SUPPLIED MATERIAL START
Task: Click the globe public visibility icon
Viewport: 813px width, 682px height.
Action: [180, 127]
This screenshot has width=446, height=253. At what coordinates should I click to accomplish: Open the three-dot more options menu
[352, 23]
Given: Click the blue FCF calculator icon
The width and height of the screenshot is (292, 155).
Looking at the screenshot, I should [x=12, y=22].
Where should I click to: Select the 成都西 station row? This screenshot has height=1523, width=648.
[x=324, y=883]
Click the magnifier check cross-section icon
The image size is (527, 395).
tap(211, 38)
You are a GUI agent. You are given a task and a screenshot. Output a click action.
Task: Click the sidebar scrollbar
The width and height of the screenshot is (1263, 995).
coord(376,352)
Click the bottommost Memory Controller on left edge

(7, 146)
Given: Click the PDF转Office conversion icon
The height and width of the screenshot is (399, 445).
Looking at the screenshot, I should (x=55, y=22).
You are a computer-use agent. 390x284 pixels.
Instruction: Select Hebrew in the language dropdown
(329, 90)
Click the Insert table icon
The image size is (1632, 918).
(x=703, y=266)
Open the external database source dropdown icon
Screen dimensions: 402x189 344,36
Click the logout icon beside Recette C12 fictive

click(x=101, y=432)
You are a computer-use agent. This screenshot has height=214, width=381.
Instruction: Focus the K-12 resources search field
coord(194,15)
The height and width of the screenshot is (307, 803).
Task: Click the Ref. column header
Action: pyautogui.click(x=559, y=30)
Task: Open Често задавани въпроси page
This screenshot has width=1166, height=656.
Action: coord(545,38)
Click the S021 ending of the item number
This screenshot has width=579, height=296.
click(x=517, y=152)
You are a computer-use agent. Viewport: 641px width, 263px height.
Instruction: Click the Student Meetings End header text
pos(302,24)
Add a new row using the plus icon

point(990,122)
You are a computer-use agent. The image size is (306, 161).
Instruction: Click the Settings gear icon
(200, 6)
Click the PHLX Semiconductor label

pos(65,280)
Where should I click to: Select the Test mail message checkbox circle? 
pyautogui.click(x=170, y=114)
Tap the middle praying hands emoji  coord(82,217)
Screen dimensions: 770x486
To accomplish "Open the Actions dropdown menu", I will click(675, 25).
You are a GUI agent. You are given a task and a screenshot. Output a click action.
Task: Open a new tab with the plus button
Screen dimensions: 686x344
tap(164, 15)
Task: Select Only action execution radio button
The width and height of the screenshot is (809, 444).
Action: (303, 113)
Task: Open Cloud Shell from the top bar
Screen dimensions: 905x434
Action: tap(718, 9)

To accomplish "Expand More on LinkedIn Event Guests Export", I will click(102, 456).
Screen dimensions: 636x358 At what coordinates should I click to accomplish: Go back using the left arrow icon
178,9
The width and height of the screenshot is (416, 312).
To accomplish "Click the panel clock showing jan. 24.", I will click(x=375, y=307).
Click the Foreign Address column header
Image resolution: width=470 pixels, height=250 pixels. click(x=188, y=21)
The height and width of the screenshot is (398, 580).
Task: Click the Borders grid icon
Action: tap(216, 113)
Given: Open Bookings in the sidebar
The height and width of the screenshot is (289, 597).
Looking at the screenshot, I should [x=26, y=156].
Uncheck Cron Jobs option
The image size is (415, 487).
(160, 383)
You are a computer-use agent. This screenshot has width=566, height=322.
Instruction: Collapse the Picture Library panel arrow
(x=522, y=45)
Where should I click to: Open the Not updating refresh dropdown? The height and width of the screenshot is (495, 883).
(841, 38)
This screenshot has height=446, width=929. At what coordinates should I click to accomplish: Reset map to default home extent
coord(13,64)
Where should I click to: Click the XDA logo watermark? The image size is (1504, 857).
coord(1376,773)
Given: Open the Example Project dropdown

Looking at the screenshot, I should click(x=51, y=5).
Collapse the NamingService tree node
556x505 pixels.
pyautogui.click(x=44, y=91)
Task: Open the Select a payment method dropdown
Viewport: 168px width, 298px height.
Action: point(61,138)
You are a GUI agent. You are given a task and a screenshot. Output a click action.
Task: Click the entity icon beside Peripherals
SUPPLIED MATERIAL END
[EXERCISE DETAILS]: Print, exactly as written, the first line of the records above and each line after it until the line with "Task: Click the sidebar scrollbar", which is printed too.

[TASK SOLUTION]:
Task: Click the globe public visibility icon
Viewport: 813px width, 682px height.
Action: [180, 127]
This screenshot has width=446, height=253. At what coordinates should I click to accomplish: Open the three-dot more options menu
[352, 23]
Given: Click the blue FCF calculator icon
The width and height of the screenshot is (292, 155).
Looking at the screenshot, I should [x=12, y=22].
Where should I click to: Select the 成都西 station row? This screenshot has height=1523, width=648.
[x=324, y=883]
Click the magnifier check cross-section icon
The image size is (527, 395).
tap(211, 38)
You are a GUI agent. You are given a task and a screenshot. Output a click action.
Task: Click the sidebar scrollbar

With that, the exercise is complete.